What did you find out Ryan? I am hacking a new style Madcatz #4716 right now. I havent finished as I just started last night. The thing is I did in fact remove the triggers, safely, screws and all. Do I have to solder a 10 k resistor now??

ok… so in order to make the button work … it has to go
L2 = Ground
L1 = Signal
L1/L3 = Resistor

or do i just use L2 and L1 without resistor?
Thanks for the help…

I just hacked a GameStop/MadCatz pad (one of the pointy ones, with the new common ground pcb) and I accidentally ripped one of the trigger pots clean off the board while removing the trigger assembly. It’s not triggering anything at all as far as I can tell. I’m wondering with that 4716 2008 pcb if you can just remove them altogether and be done with it. It seems to be working.

In the end, I found that the best way to locate what pots you need to apply resistors to is to look at the board. One of the pots is going to be the ground - the other one is going to be signal and voltage. If you can find the one that is the ground, then you just have to stick a 10k resistor between the other 2. If you rip a pot off the board, just follow the trace and hopefully you should be able to find another point to solder to. I ripped a pot off on both sides, and I was able to find another spot to solder to.

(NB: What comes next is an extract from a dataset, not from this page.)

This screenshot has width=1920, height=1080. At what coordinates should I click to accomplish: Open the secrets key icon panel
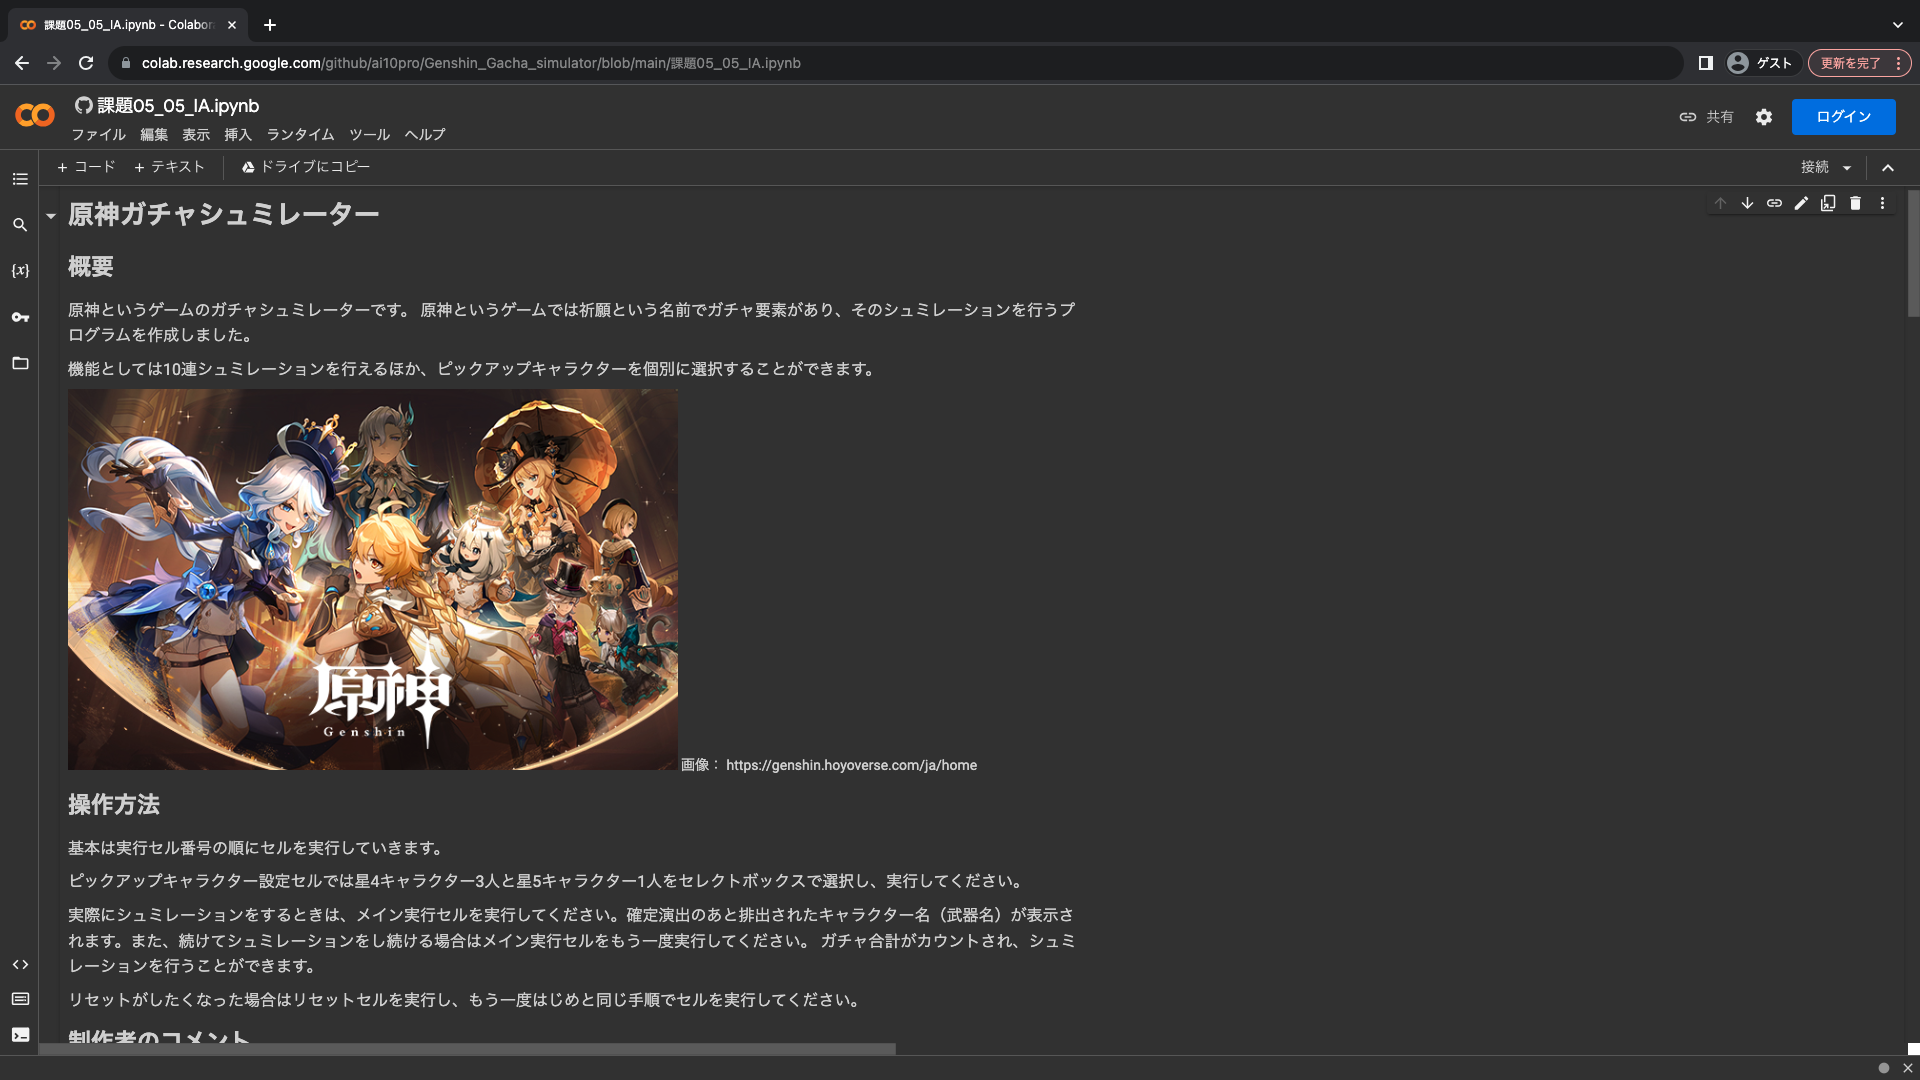[20, 317]
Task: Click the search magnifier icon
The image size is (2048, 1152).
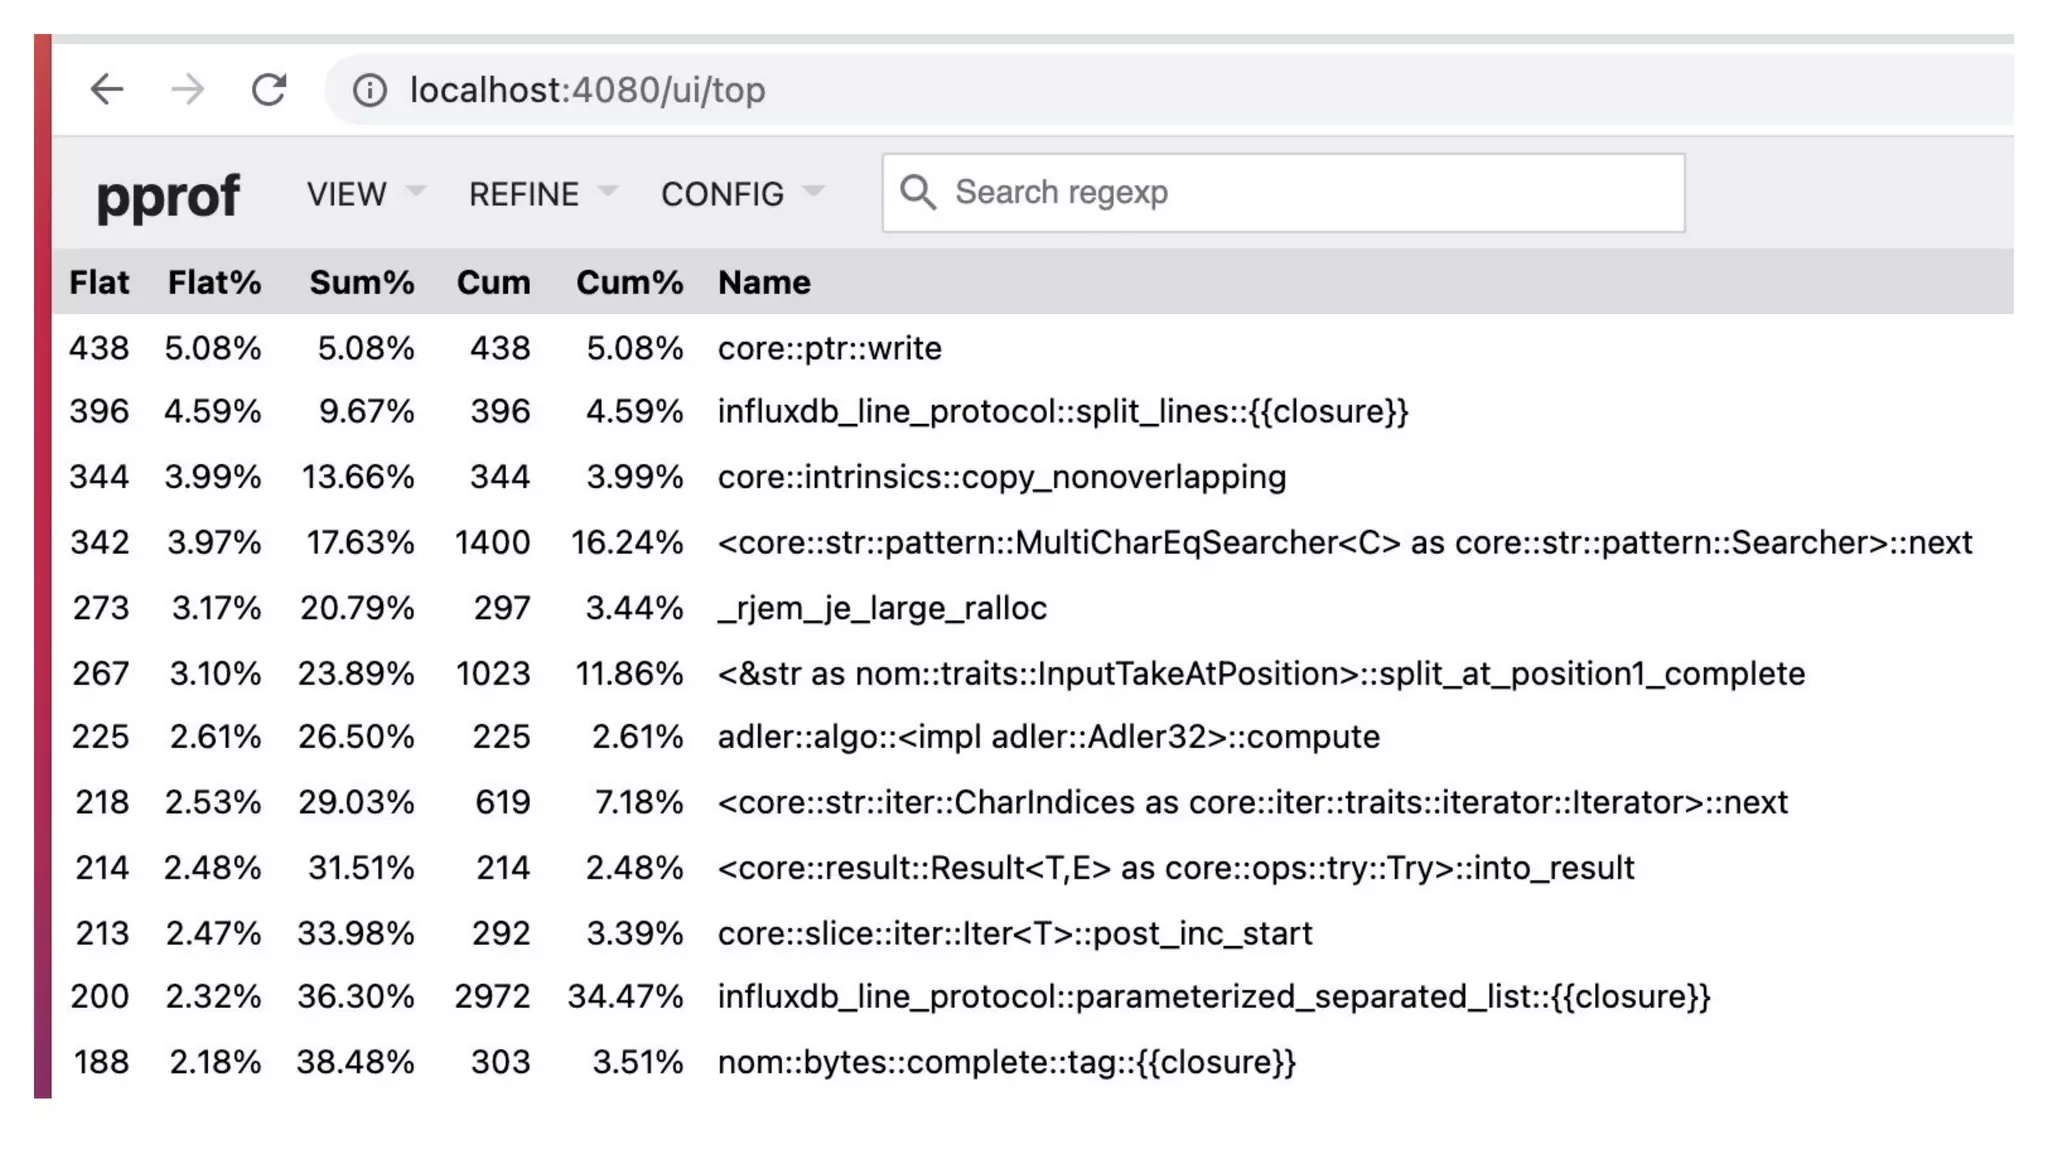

When I originally soldered my first 360 controller, on one side, I put the resistor on the ground and one of the other pins. It worked for a while, but it would randomly start spamming jump or heavy kick. Once I looked at the traces and found that it was the ground, re-soldering the resistor to the correct points fixed the problem for good.

So, disregard the picture I posted and just look at the board’s traces, find the one that’s not the ground, and solder those bad boys on. The orientation of the resistor doesn’t matter, FYI.

I have no idea how to find out which of the holes is ground and which are the others. Only the top hole has a path to it while the others don’t seem to have any (on this side anyway).

For the older MS pads (the one with TP3 on the bottom left of the battery springs, the same one in the picture below) which of the holes is correct?

http://i50.photobucket.com/albums/f320/RDCXBG/SFAC%20Mod/LTWireless.jpg

i.e is this set up correct?

so for madcatz 4716 pads 2008 and later, removing the triggers needs no resistors, you can just take them off and leave them be if you’re not going to use them?